● DATASET RECORDS
------------------------

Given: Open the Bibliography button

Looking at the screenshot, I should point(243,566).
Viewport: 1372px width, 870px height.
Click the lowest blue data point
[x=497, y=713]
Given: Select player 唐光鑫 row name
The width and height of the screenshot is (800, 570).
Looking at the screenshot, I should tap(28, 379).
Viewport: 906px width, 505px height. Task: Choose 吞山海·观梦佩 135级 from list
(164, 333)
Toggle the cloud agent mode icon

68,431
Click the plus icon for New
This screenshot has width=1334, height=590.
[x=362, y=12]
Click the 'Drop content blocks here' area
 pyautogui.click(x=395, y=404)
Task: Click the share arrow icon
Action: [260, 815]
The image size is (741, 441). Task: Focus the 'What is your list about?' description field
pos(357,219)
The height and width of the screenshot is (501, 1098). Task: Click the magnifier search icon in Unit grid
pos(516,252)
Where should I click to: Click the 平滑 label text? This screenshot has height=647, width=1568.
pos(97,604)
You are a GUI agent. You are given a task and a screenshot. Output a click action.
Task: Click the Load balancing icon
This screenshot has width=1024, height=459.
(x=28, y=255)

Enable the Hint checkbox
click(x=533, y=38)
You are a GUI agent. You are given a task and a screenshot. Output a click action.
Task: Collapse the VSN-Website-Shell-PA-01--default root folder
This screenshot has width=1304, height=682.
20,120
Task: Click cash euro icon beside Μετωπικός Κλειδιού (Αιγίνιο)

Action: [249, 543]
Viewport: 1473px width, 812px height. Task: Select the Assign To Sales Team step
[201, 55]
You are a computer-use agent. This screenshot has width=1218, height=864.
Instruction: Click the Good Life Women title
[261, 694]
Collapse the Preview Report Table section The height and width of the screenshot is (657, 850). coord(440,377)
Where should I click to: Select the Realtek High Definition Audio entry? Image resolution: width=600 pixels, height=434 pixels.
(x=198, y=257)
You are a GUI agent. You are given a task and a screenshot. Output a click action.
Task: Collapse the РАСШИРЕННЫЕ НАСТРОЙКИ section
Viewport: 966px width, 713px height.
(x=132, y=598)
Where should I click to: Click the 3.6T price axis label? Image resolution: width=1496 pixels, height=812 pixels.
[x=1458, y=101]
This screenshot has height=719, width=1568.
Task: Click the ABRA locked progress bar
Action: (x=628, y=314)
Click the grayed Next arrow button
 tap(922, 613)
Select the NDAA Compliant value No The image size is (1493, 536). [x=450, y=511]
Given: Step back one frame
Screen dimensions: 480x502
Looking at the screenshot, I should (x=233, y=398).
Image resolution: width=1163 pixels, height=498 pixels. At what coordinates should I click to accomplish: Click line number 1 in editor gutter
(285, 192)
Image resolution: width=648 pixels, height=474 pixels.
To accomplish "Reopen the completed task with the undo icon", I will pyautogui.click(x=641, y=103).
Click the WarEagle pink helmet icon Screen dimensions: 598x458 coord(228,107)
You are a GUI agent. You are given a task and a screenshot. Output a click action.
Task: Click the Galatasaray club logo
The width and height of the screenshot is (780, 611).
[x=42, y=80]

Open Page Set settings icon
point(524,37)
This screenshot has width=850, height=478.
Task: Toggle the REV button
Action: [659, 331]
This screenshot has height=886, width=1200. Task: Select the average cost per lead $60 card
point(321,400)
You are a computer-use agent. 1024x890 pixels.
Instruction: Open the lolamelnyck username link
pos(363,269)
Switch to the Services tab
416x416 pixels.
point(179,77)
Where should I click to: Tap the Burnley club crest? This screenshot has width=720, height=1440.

------------------------

● ACTION ITEM
Only lines holding "section" are wanted; copy all of them from the listing.

● WRITTEN SOLUTION
Collapse the Preview Report Table section The height and width of the screenshot is (657, 850). coord(440,377)
Task: Collapse the РАСШИРЕННЫЕ НАСТРОЙКИ section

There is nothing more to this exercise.